* _DESCRIPTION OF THE TASK_
Copy the lines below word for word, starting at the line that contains "Find the location" and continuing through the final line. Leave the pictures out of your copy.
___ RECORDS ___
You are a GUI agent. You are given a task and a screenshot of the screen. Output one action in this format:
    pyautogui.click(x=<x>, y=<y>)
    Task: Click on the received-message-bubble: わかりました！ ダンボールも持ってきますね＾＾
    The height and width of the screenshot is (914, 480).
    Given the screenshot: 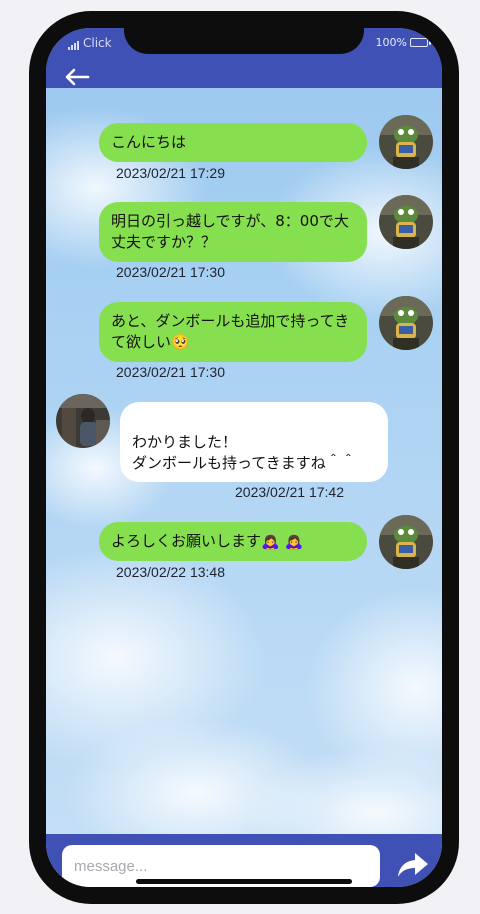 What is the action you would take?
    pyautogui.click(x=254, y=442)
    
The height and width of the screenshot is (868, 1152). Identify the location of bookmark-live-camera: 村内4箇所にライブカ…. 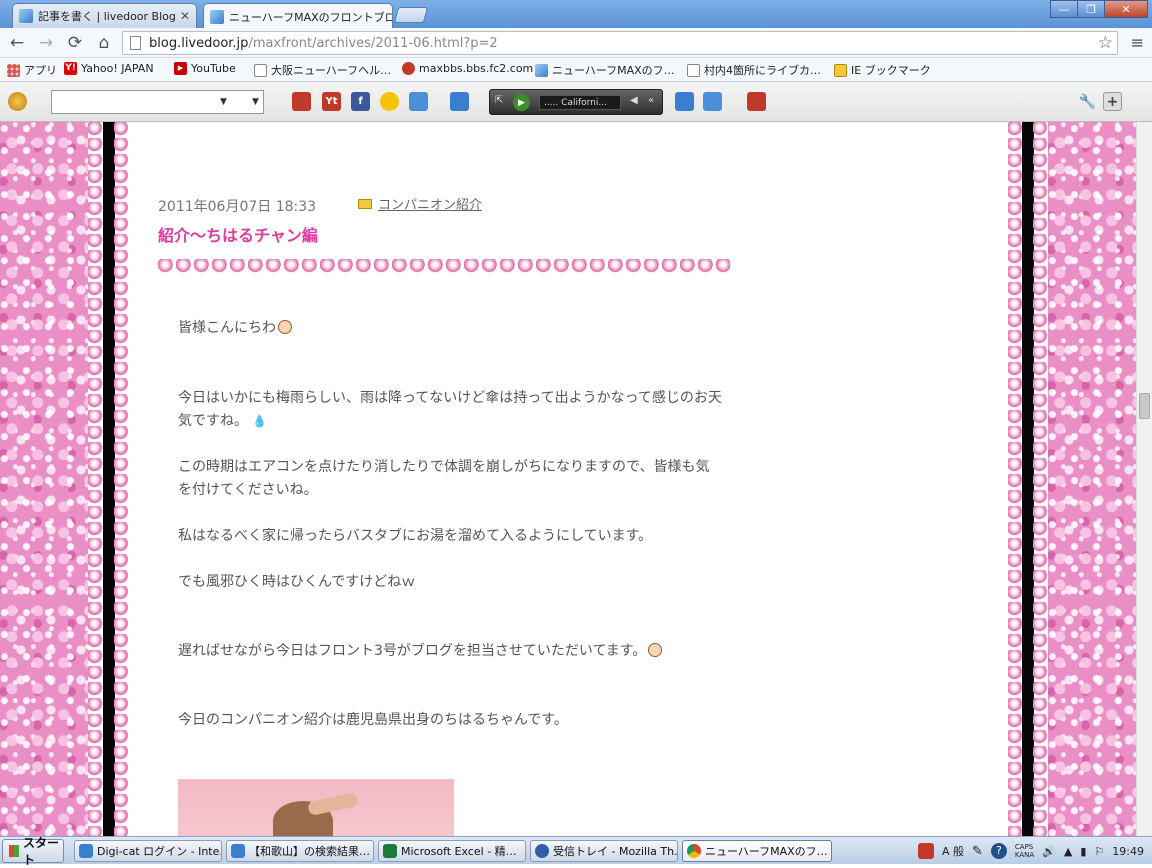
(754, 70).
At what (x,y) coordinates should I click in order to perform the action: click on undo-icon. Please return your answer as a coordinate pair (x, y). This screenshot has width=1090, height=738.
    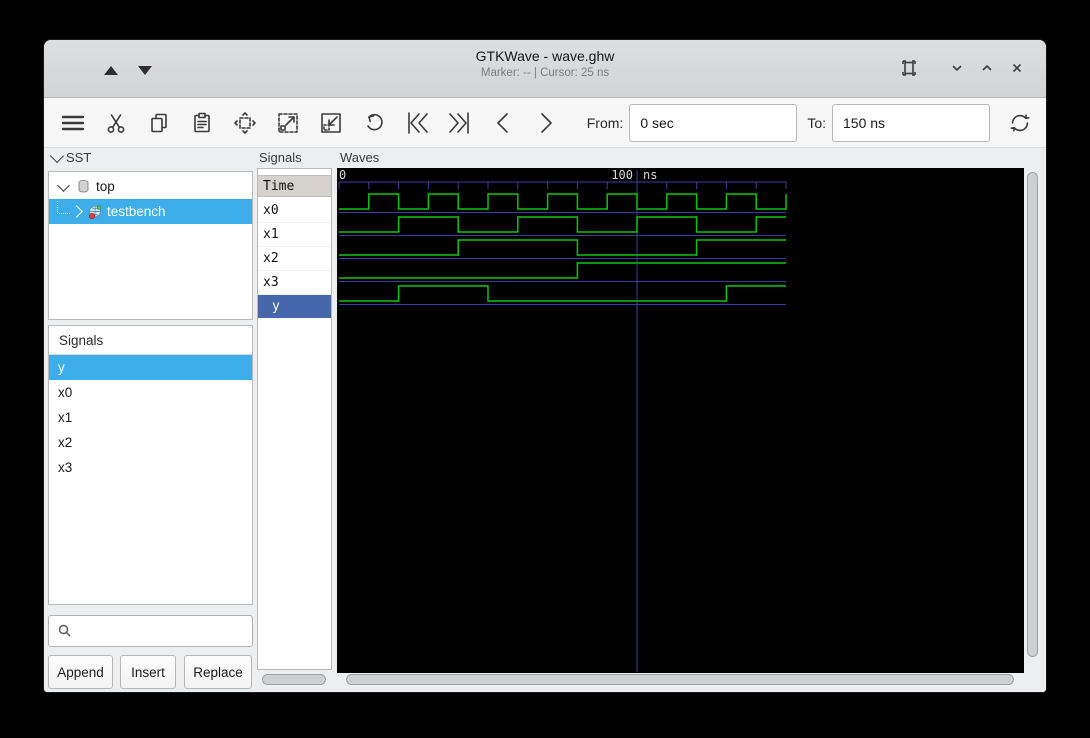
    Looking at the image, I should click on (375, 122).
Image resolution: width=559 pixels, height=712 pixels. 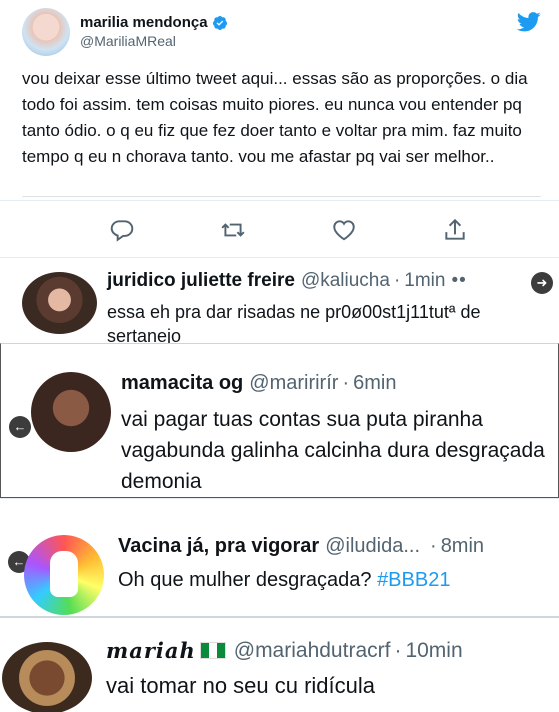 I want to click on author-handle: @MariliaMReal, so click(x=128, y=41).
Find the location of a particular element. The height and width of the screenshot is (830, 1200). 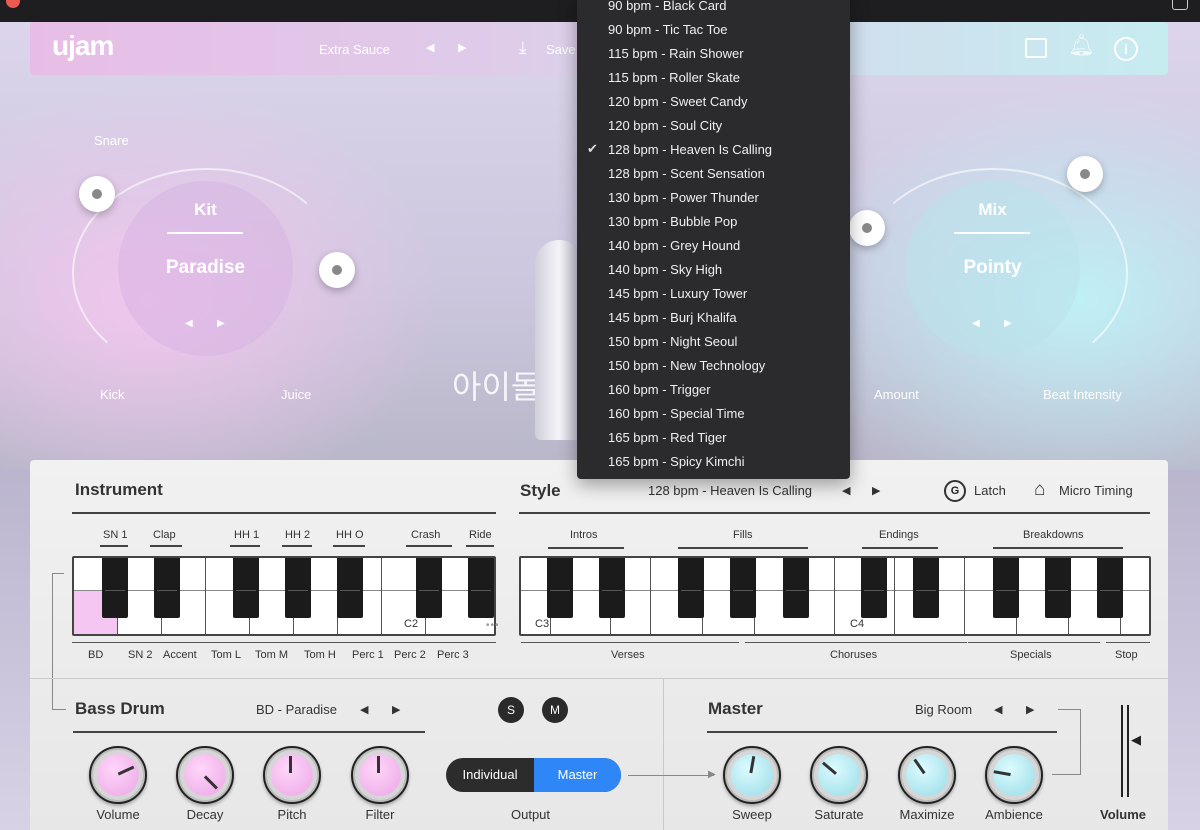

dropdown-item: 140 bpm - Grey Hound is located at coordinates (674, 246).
___
* _TASK RESPONSE_
Find the location of a particular element. The height and width of the screenshot is (830, 1200). 

dropdown-item: 140 bpm - Grey Hound is located at coordinates (674, 246).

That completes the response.